* [PAGE]
=======

A decentralized gossip-based cluster membership with Hashicorp/serf

What is a cluster membership?

In a distributed system, multiple nodes collaborate to accomplish a specific task, forming a cluster. Cluster membership involves knowing how many nodes are part of the cluster, when a new node joins, when a node leaves, or becomes unreachable, and propagating that information to the entire cluster.

Being able to have a view of the current cluster state is very crucial to achieving distributed tasks, like reaching a consensus. Without an accurate understanding of which nodes are alive and reachable, the system cannot reliably coordinate operations, replicate data, or elect leaders.

There are two main ways to implement cluster membership: centralized and decentralized.

Centralized cluster state management

In a centralized cluster state management system, we utilize tools such as Apache Zookeeper, Consul, or etcd, which act as service discovery mechanisms. It becomes the single source of truth.

=======

* [DATA SHOWN]
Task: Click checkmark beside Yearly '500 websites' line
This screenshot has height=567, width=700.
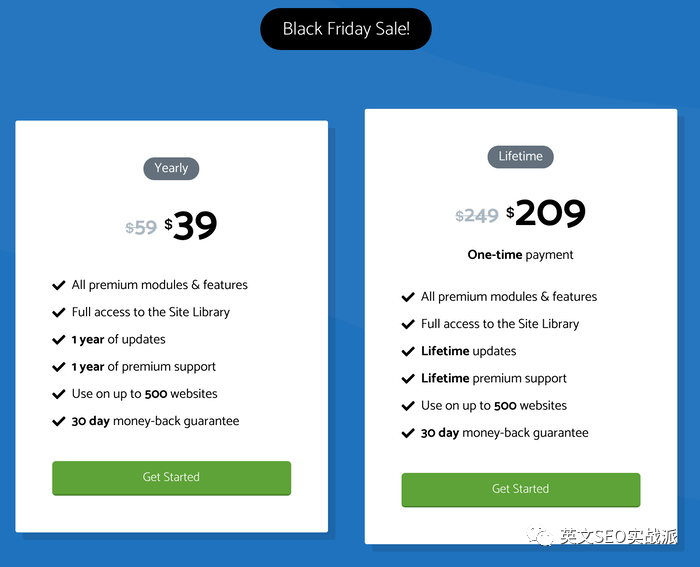Action: [59, 394]
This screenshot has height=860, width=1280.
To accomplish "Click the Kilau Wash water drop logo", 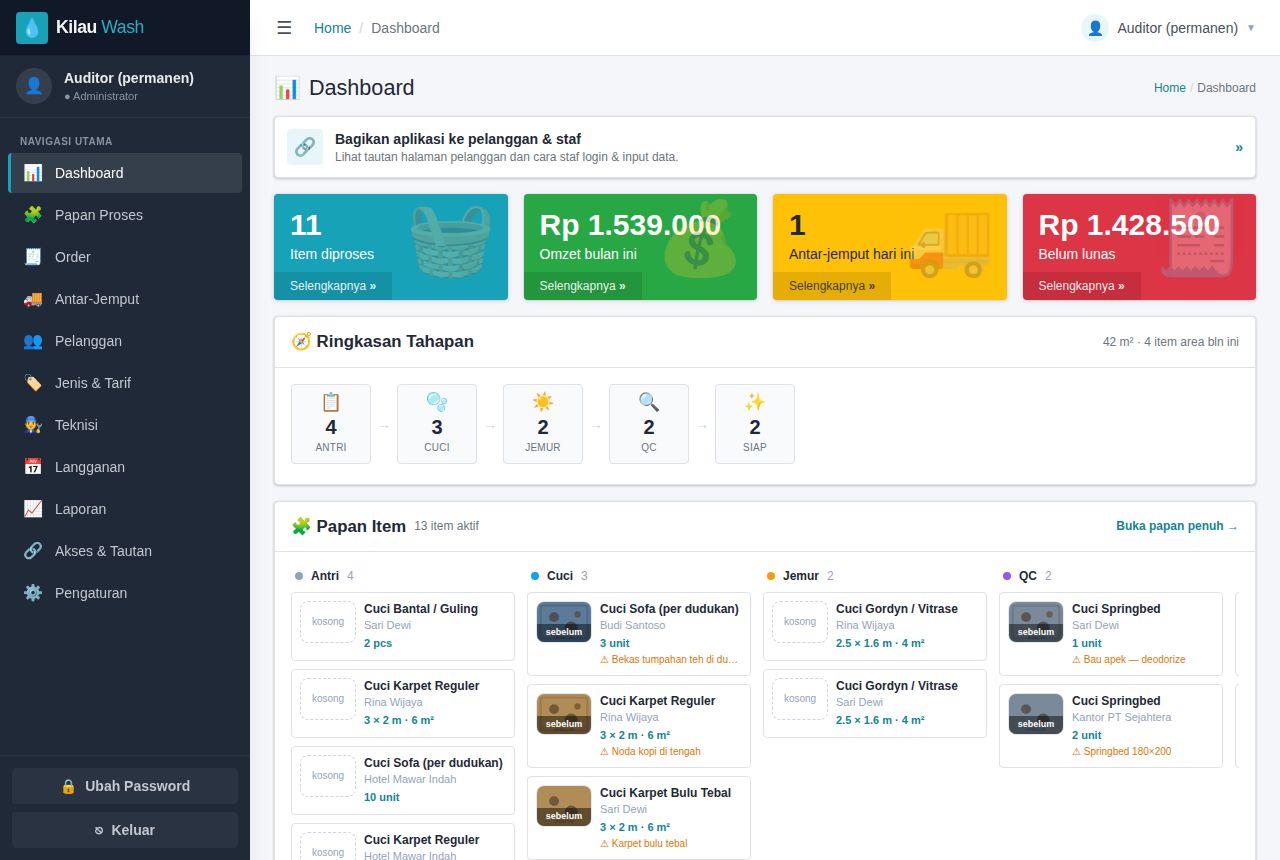I will tap(32, 28).
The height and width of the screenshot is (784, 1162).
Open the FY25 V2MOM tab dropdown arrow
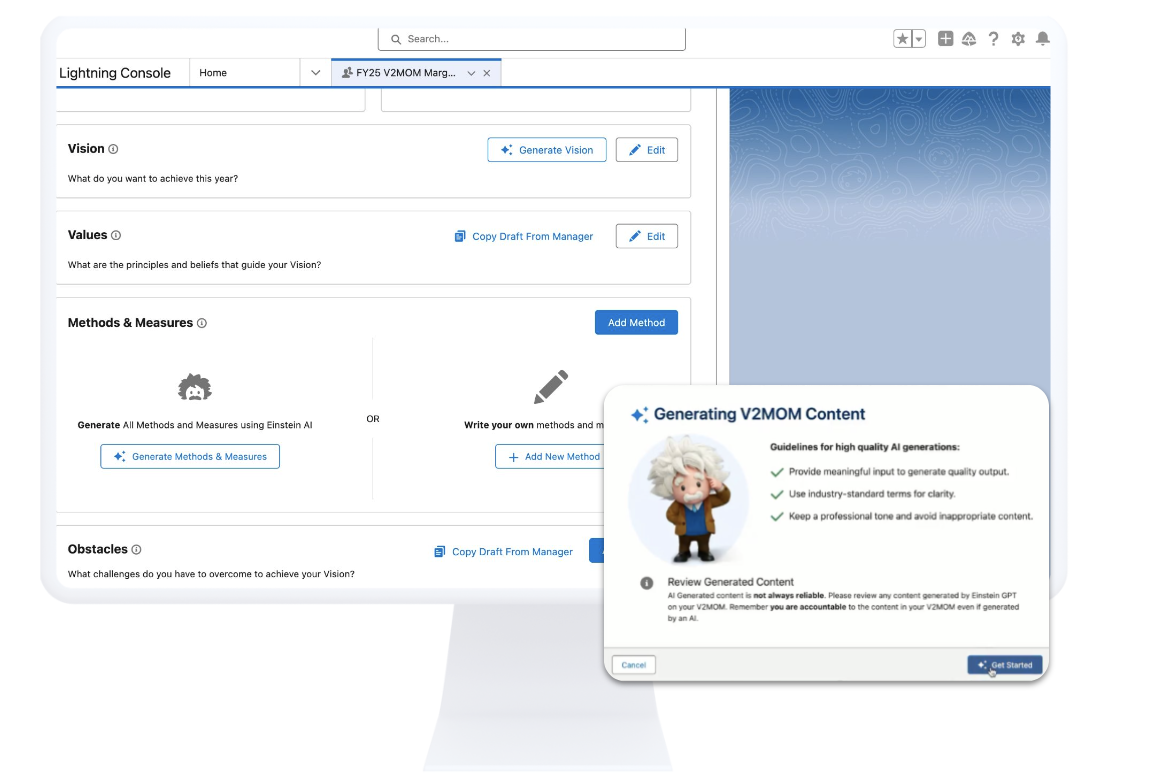471,73
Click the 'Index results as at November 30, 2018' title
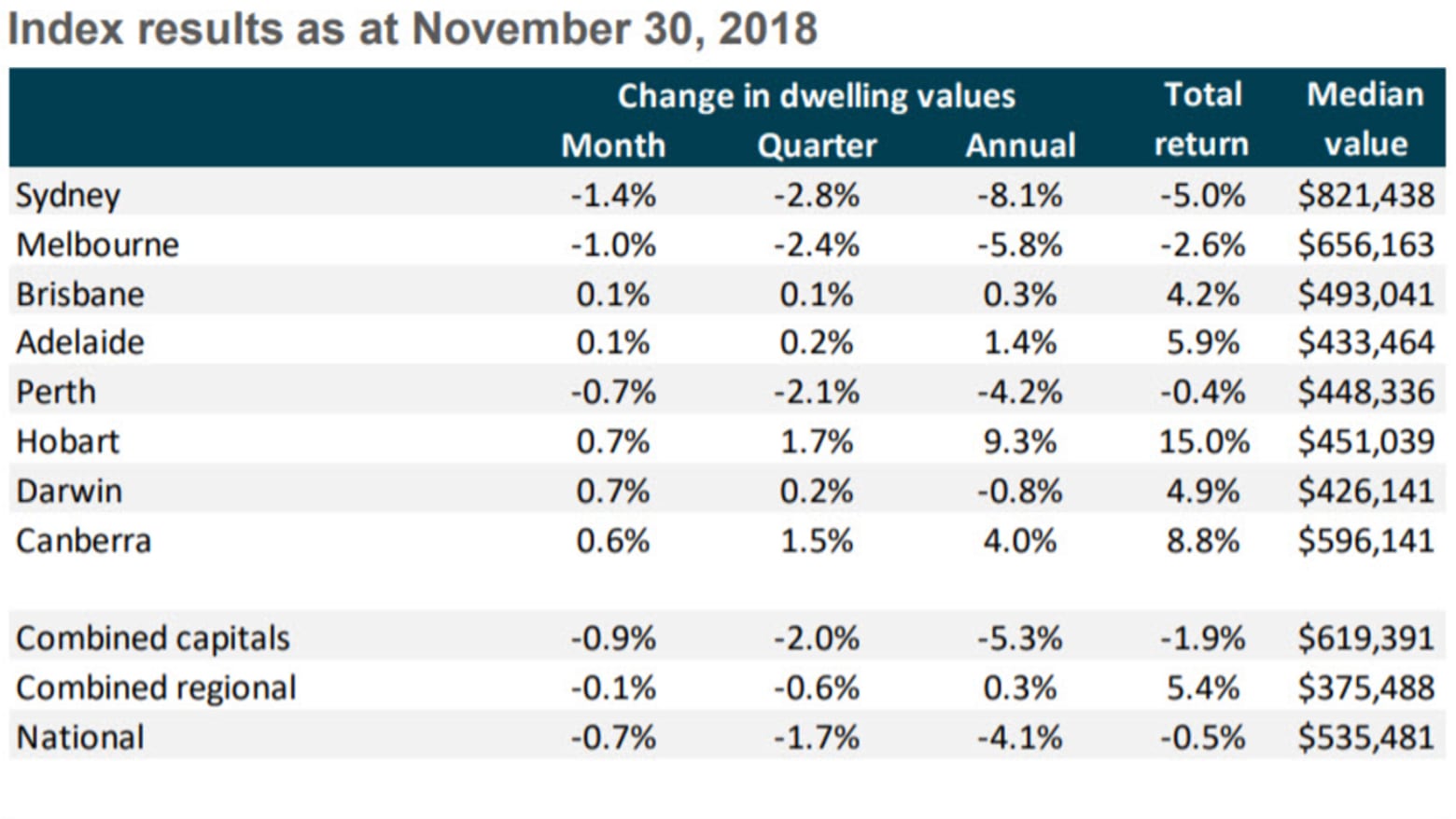 [412, 29]
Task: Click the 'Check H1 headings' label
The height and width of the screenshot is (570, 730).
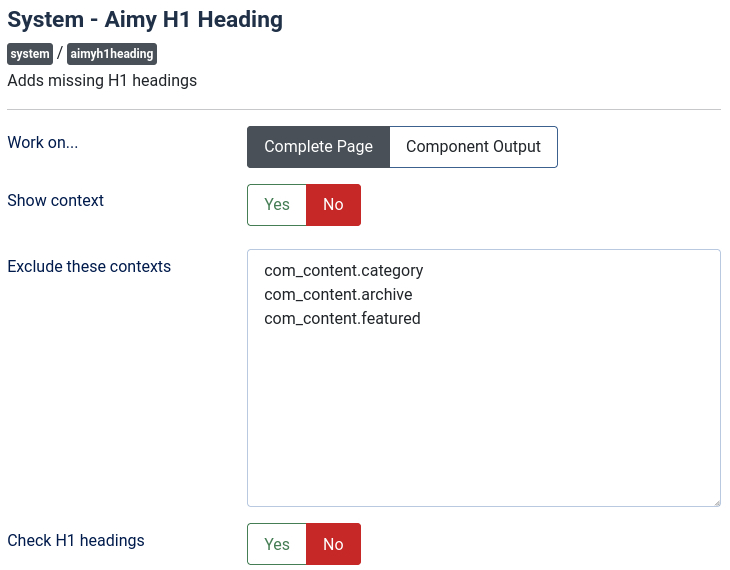Action: tap(76, 540)
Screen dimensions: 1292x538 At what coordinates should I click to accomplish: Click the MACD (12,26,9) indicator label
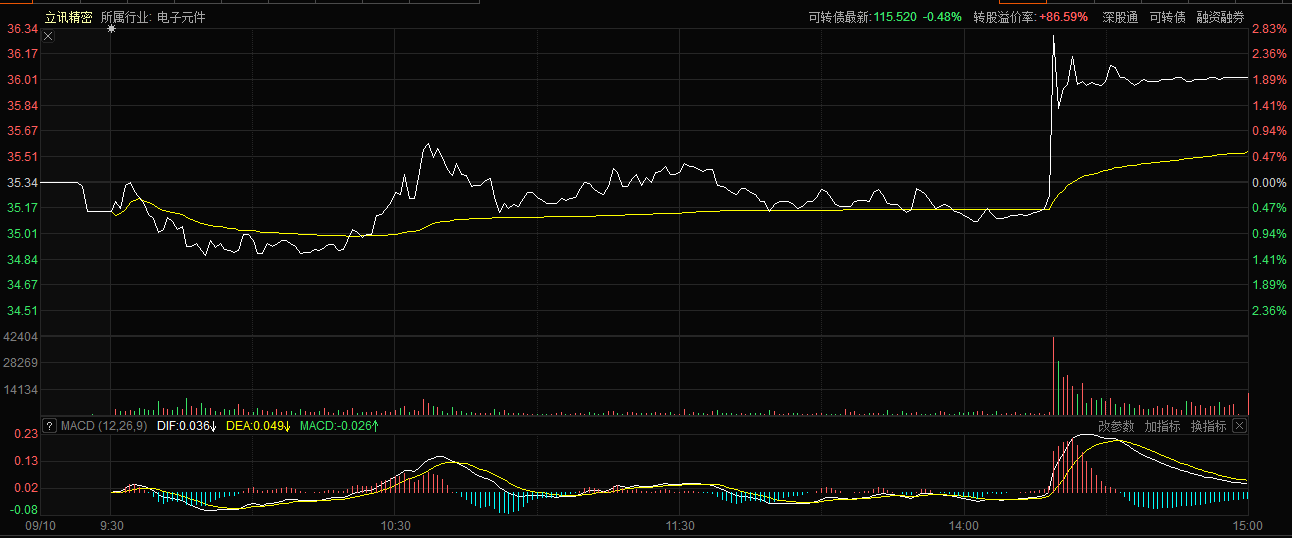(x=103, y=426)
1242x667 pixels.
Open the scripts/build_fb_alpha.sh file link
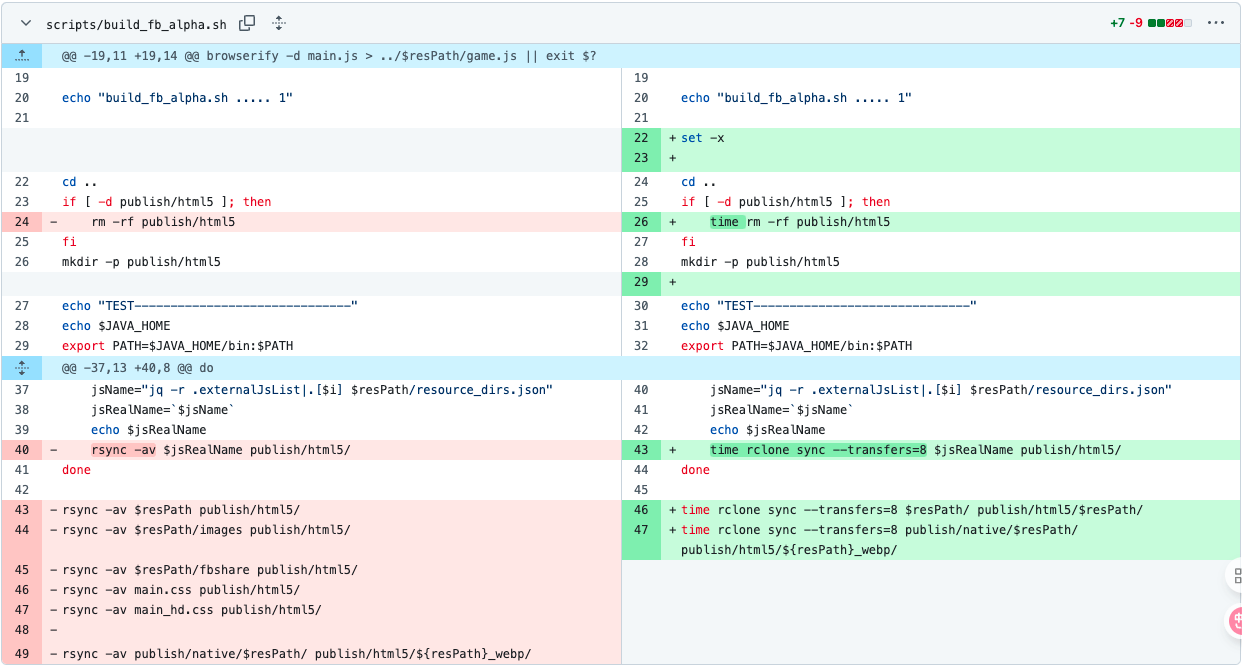136,24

=======

Write the next part of the page on cluster membership with Hashicorp/serf, starting after its final sentence. The listing has no connection to the page about gossip-based cluster membership.

* [RESPONSE BELOW]
• When a new node joins, it registers itself with the service discovery
• The service discovery tool makes periodic health calls to check if the nodes are still alive
• Each service calls the service discovery tool to have a view of the cluster state

Decentralized cluster membership

In a decentralized cluster membership, there is no single source of truth; all the nodes have a view of the cluster state.

• They communicate with each other
• Each node has a view of the cluster state
• When nodes can't reach out to a given node after some period of time, they mark it as failed and update their state

What is gossip protocol?

A gossip protocol or epidemic protocol is a procedure or process of computer peer-to-peer communication that is based on the way epidemics or rumors spread. The best way to explain it is to take real real-life example.

Imagine we have broken glass on the floor in a room where there are several people. We don’t need everyone to notice it; it’s enough for one person to see it, inform another, and for that person to do the same, and so on. At some point, everyone will know that they have to be careful.

That’s exactly what I tried to illustrate in the image above. In the example, Marius is the one who first notices the broken glass. He informs Meissa, who hasn’t seen it himself, and he then shares the information with Fatou. Now Fatou knows she needs to be careful, too.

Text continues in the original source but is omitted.